No one, including Bush, wanted to bail out banks. And no one today knows whether TARP I was necessary- maybe it was, maybe it was not. TARP II certainly was superfluous and wasteful.

But anyone who absolutely claims to know today what would have happened in October/November 2008 without the confidence restored to the financial system by just the positive vote for TARP, even if nothing had ever been spent, is a liar.

Joseph Eagar
Joined
Oct '10
Joseph Eagar

I'm sick and tired of this kind of thinking.

Intellectuals compete for control of groups, taking advantage of groupthinkers and "defining" who they are (aka enslaving).

Why not simply say the Tea Party is a diverse group? Why try to label it at all? Even among social conservatives, not all are the same.

Why can't we simply accept that everyone is different? We do elites keep forming groupthinks around themselves? Why is this acceptable?

("forming a groupthink" is my term for populist demogogues who spawn quasi-religions--secular or otherwise--where members are under intense pressure to think a certain way. a cult, in other words, often political)

Edited on Oct 20, 2010 at 7:10pm
Michael Fuller
Joined
Sep '10
Michael Fuller

The standard take on libertarians is that they are fiscally conservative and socially liberal. So, their participation in the TEA Party (doesn’t T.E.A. mean Taxed Enough Already?) is completely understandable.

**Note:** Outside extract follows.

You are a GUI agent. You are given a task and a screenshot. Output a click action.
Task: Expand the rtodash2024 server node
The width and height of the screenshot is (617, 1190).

My problem with most “socially liberal” viewpoints is the personal sanctimony. This comes across as “I’m better than other Americans because I care about (insert cause or group here), and those other Americans don’t.” How can you have and honest debate with someone when their personal self-worth is wrapped up in their liberal views? If they were to acknowledge the validity of the socially-conservative reasoning, they would become less “special.”

Kenneth
Joined
Jul '10
Kenneth
Michael Fuller: My problem with most “socially liberal” viewpoints is the personal sanctimony. This comes across as “I’m better than other Americans because I care about (insert cause or group here), and those other Americans don’t.” How can you have and honest debate with someone when their personal self-worth is wrapped up in their liberal views? If they were to acknowledge the validity of the socially-conservative reasoning, they would become less “special.” · Oct 20 at 7:15pm

As a Libertarian, I take strong objection here.

Being agnostic on social issues does not equate to smugness or being in any way "liberal". It's simply a matter of saying that decisions other people make for themselves on those issues are no concern of mine.

Edited on Oct 20, 2010 at 8:16pm
Duane Oyen
Joined
May '10
Duane Oyen

Kenneth

Michael Fuller: My problem with most “socially liberal” viewpoints is the personal sanctimony. This comes across as “I’m better than other Americans because I care about (insert cause or group here), and those other Americans don’t.” How can you have and honest debate with someone when their personal self-worth is wrapped up in their liberal views? If they were to acknowledge the validity of the socially-conservative reasoning, they would become less “special.” · Oct 20 at 7:15pm

As a Libertarian, I take strong objection here.

Being agnostic on social issues does not equate to smugness or being in any way "liberal". It's simply a matter of saying that decisions other people make for themselves on those issues are no concern of mine. · Oct 20 at 8:00pm

Edited on Oct 20 at 08:16 pm

Kenneth, it doesn't appear to me that your comment had anything to do with Michael's. He didn't say a word about libertarianism, he just asked for tolerance for social conservatives as being as caring as liberals purport to be.

That same logic, while not explicit, would apply if you substituted "libertarian" for "socially conservative".